I have read the documentation many times and it just doesn't explain this is plain English - at least not that I have found.
Question 2
If I do not require them, how can I disable symlinking entirely? Following the examples in that bug report have not helped.
Clear out all the symlink attributes.
deploy_revision("/var/www") do
# ...
symlink_before_migrate.clear
create_dirs_before_symlink.clear
purge_before_symlink.clear
symlinks.clear
end
Make sure the deployment directory in shared has the proper directory structure (/var/www/shared/[log,pids,system,config]) and that all config files necessary for your application are in the config directory.
Your recipe for your application's cookbook should have an array of directory names to create (recursively) so that you won't run into this error again.
The symlinks are there so that while your application code will continue to evolve, you can share the log, pids, and system folder by symlinking shared/log to current/log and so on and so forth..

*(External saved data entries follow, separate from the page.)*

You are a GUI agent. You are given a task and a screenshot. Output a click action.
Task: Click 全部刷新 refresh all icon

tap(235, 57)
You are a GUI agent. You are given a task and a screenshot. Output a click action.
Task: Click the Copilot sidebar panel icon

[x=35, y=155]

Chef happens to cache the directory structure - somehow, I haven't dug into that - with this troll application cookbook. It's something in the deploy resource I believe - I never use that - but you can fix it by deleting the directory structure it creates in /var/derp or whatever. Also ensure your tmp directory is setup.

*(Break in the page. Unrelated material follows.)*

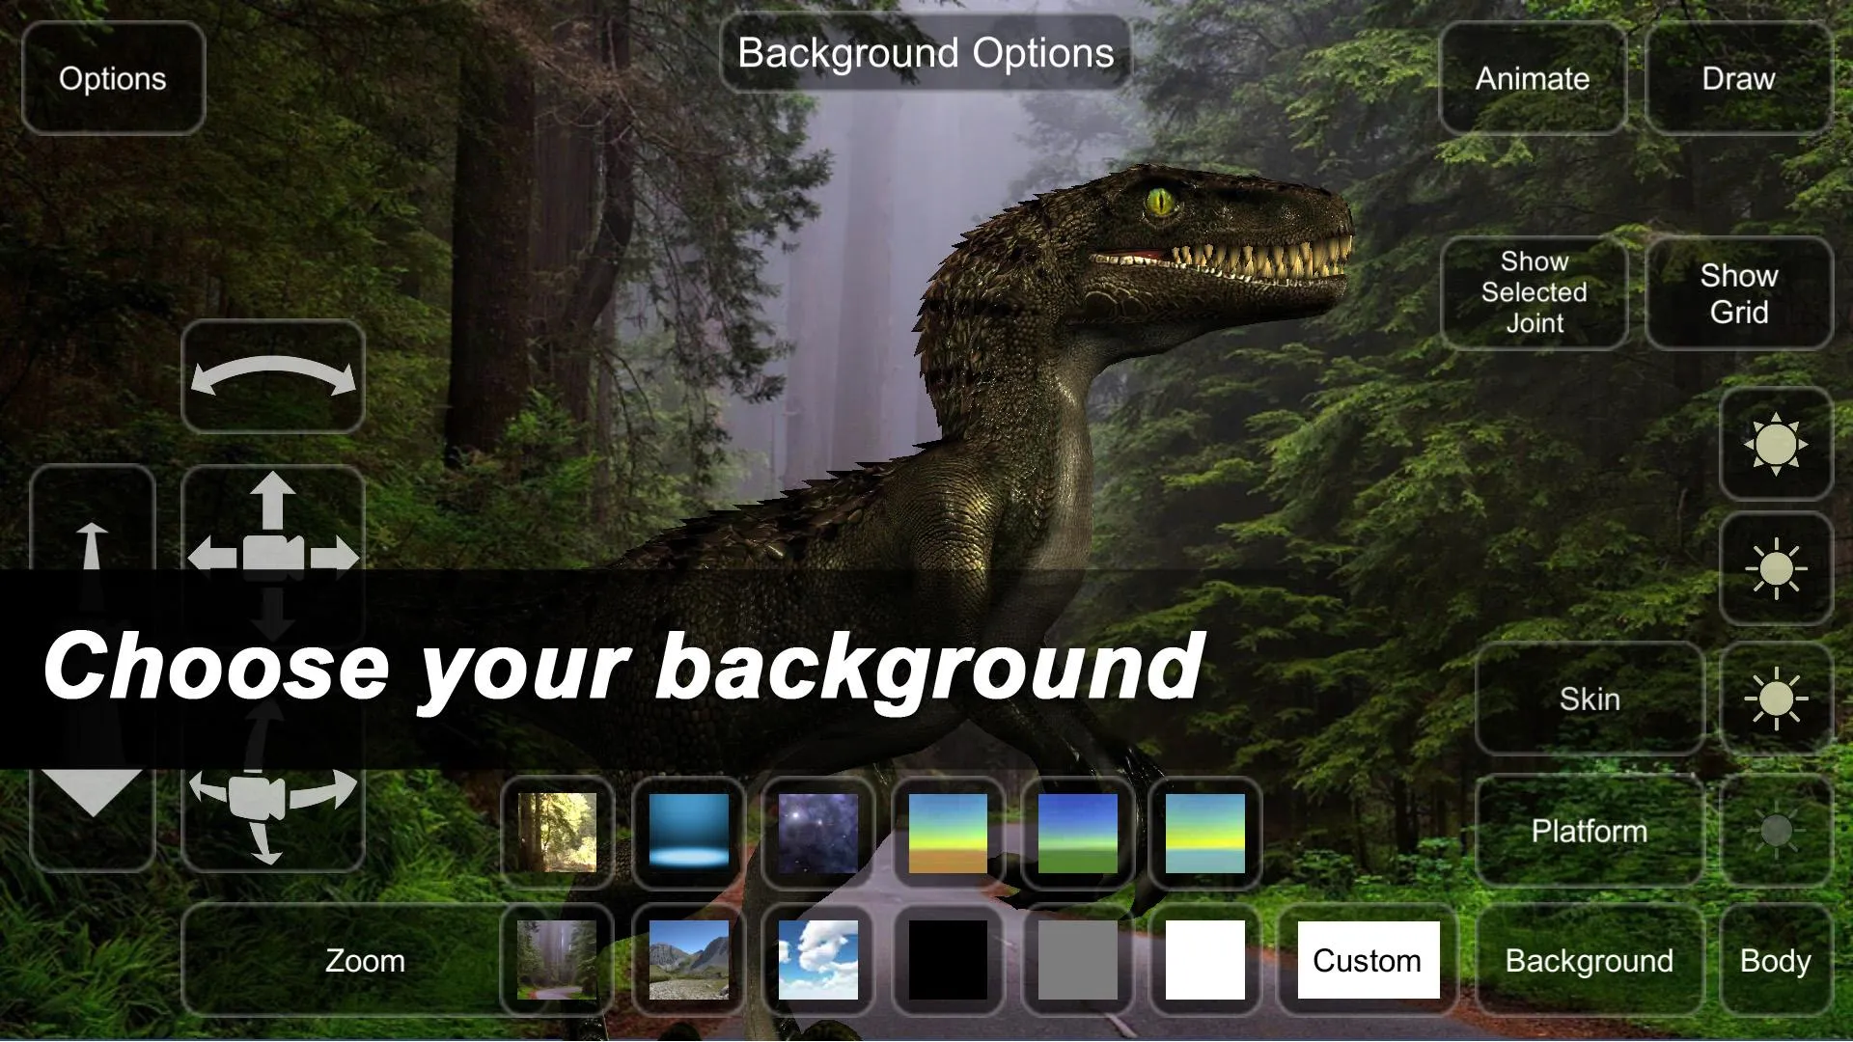
Task: Open Background Options menu
Action: tap(926, 52)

A couple reasons this may be an issue:
File permissions are incorrect
The currently running chef user cannot access the file
You are using the application cookbook in a configuration for rails deploys and your application does not have the same directory structure.
It's definitely caused by Chef caching the state of the deploy somewhere, then reading that state out of it's cache - wherever that is - and then reusing that. I would look at either the application cookbook to see for any persistance, and if you fail at finding it there, look in the deploy resource from chef itself.